SUPPLIED RECORDS:
- - -
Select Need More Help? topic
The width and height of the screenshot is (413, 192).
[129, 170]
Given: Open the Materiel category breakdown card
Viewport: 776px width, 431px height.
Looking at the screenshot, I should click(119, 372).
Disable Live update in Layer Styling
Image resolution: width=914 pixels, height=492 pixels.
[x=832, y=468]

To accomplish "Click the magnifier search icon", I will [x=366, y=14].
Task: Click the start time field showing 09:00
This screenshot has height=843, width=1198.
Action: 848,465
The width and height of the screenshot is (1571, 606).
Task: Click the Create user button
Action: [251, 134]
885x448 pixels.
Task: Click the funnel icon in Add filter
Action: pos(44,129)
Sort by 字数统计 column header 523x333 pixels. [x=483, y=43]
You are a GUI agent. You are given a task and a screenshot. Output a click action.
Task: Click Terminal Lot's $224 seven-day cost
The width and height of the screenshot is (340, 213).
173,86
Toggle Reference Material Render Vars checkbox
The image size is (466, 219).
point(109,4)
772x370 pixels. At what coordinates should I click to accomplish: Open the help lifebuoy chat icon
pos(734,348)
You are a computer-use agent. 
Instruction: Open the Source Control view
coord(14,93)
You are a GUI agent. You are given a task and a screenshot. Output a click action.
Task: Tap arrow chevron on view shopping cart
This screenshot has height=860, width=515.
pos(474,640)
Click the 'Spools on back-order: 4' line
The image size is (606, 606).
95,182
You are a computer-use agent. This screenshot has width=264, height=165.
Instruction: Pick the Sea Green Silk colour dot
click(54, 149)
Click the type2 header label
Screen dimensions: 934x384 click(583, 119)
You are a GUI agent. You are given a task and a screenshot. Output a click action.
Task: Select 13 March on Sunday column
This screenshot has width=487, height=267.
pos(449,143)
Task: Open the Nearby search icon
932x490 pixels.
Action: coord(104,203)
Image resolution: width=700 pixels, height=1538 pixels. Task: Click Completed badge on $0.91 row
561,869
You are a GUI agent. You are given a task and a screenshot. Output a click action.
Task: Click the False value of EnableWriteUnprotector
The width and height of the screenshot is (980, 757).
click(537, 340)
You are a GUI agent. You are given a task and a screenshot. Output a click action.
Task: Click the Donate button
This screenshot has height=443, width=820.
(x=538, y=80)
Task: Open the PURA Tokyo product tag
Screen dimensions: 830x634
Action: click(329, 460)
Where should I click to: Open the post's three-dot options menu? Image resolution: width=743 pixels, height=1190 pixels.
- - -
ASSIGNED TASK:
Return exactly the lines above from the line that has "Sort by 字数统计" through the line that has "Task: Click the Donate button", inclusive, and nothing else.

ANSWER SECTION:
Sort by 字数统计 column header 523x333 pixels. [x=483, y=43]
You are a GUI agent. You are given a task and a screenshot. Output a click action.
Task: Click Terminal Lot's $224 seven-day cost
The width and height of the screenshot is (340, 213).
173,86
Toggle Reference Material Render Vars checkbox
The image size is (466, 219).
point(109,4)
772x370 pixels. At what coordinates should I click to accomplish: Open the help lifebuoy chat icon
pos(734,348)
You are a computer-use agent. 
Instruction: Open the Source Control view
coord(14,93)
You are a GUI agent. You are given a task and a screenshot. Output a click action.
Task: Tap arrow chevron on view shopping cart
This screenshot has height=860, width=515.
pos(474,640)
Click the 'Spools on back-order: 4' line
The image size is (606, 606).
95,182
You are a computer-use agent. This screenshot has width=264, height=165.
Instruction: Pick the Sea Green Silk colour dot
click(54, 149)
Click the type2 header label
Screen dimensions: 934x384 click(583, 119)
You are a GUI agent. You are given a task and a screenshot. Output a click action.
Task: Select 13 March on Sunday column
This screenshot has width=487, height=267.
pos(449,143)
Task: Open the Nearby search icon
932x490 pixels.
Action: coord(104,203)
Image resolution: width=700 pixels, height=1538 pixels. Task: Click Completed badge on $0.91 row
561,869
You are a GUI agent. You are given a task and a screenshot. Output a click action.
Task: Click the False value of EnableWriteUnprotector
The width and height of the screenshot is (980, 757).
click(537, 340)
You are a GUI agent. You are given a task and a screenshot. Output a click action.
Task: Click the Donate button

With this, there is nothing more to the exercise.